| EXCERPT |
ClickHouse NumericIndexedVector: Design and Implementation of a Sparse Numeric Vector on Bitmap + BSI

In data analytics, bitmaps are one of the most satisfying data structures — a few AND / OR / XOR ops and a set computation is done, fast and cheap. But they have a built-in ceiling: each position can only answer “present or absent.” The moment the question becomes “what real value does this key carry?” — dwell time, order amount, some dimensional count — a plain bitmap is no longer enough. At that point we have to fall back to wide tables, whose compression is far weaker than what a bitmap can deliver.

This post introduces NumericIndexedVector, recently merged into ClickHouse. Its goal is exactly to fill that gap: store a column of (key, value) pairs as a “sparse vector indexed by key” — Bitmap keeps the storage compact, and pointwise add / sub / mul / div and aggregation by key are computed directly on the Bitmap via AND / OR / NOT, without first unpacking it back into row-wise (key, value).

This is the first post of a two-part series and covers why / what / how in one shot — the motivation, the BSI encoding, the bit-level algorithms for add / sub / mul / div / compare, and the engineering landing inside ClickHouse. The next post shifts to how to use it well and the measured payoff.

| RECORDS SHOWN |
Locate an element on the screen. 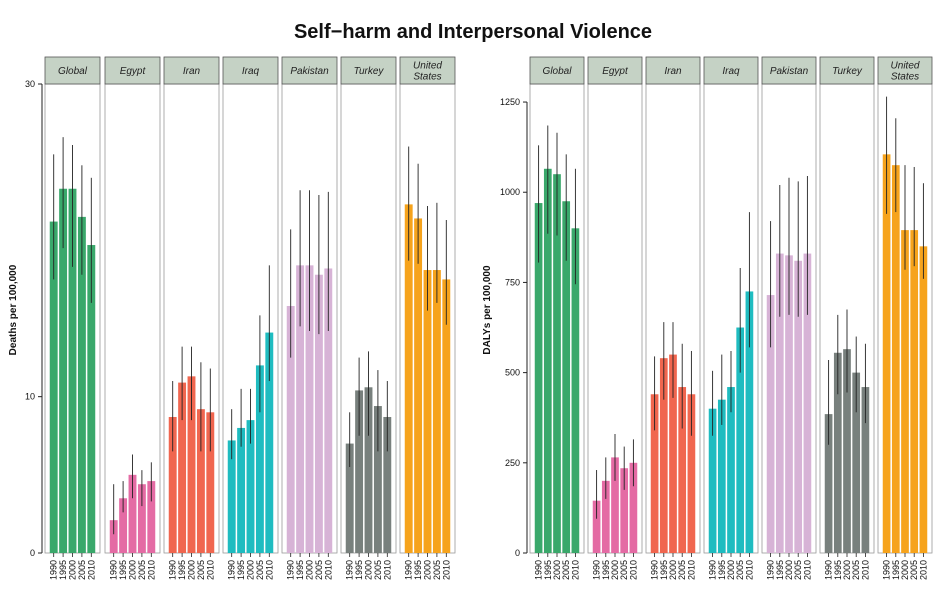  panel-iran: Iran 1990 1995 2000 2005 2010 is located at coordinates (192, 318).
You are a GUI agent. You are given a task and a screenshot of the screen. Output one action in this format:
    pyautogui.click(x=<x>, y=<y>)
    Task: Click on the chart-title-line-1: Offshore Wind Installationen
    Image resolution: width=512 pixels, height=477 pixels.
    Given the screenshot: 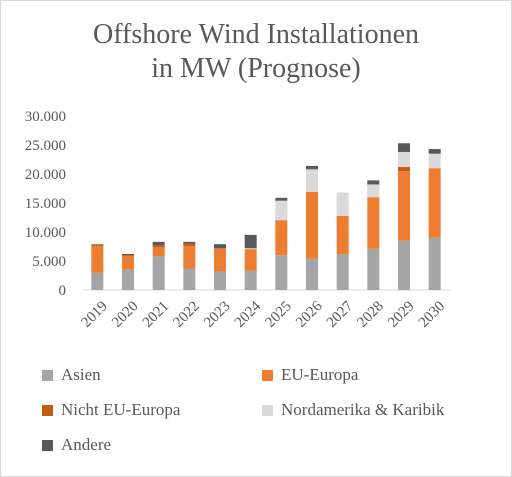 What is the action you would take?
    pyautogui.click(x=256, y=34)
    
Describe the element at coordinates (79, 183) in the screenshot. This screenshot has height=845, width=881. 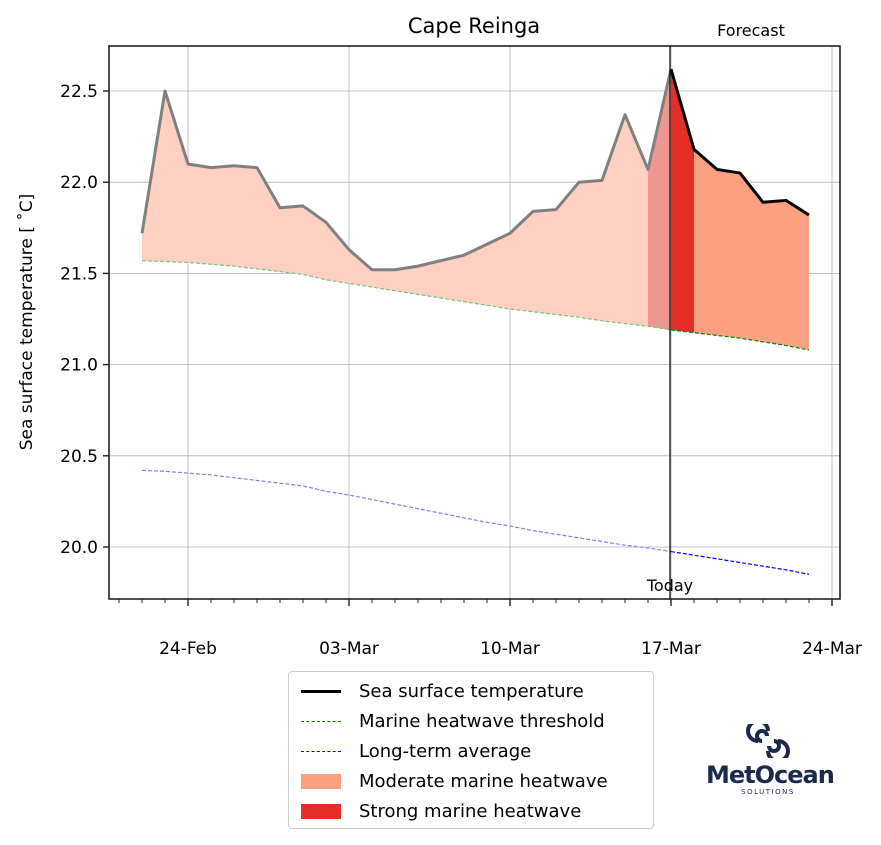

| TASKS TO COMPLETE |
(1) Quote the stretch of the ClickHouse post from "In data analytics, bitmaps" through "bitmap can deliver.".
(2) Rewrite only the stretch of the records from the line containing "You are a GUI" through the line containing "Image resolution: width=512", swapping "agent" for "assistant" and leaving everything else the same.
The ClickHouse post and the records come from unrelated sources.

| ANSWERS PROVIDED |
(1)
In data analytics, bitmaps are one of the most satisfying data structures — a few AND / OR / XOR ops and a set computation is done, fast and cheap. But they have a built-in ceiling: each position can only answer “present or absent.” The moment the question becomes “what real value does this key carry?” — dwell time, order amount, some dimensional count — a plain bitmap is no longer enough. At that point we have to fall back to wide tables, whose compression is far weaker than what a bitmap can deliver.

(2)
You are a GUI assistant. You are given a task and a screenshot of the screen. Output one action in this format:
    pyautogui.click(x=<x>, y=<y>)
    Task: Click on the chart-title-line-1: Offshore Wind Installationen
    Image resolution: width=512 pixels, height=477 pixels.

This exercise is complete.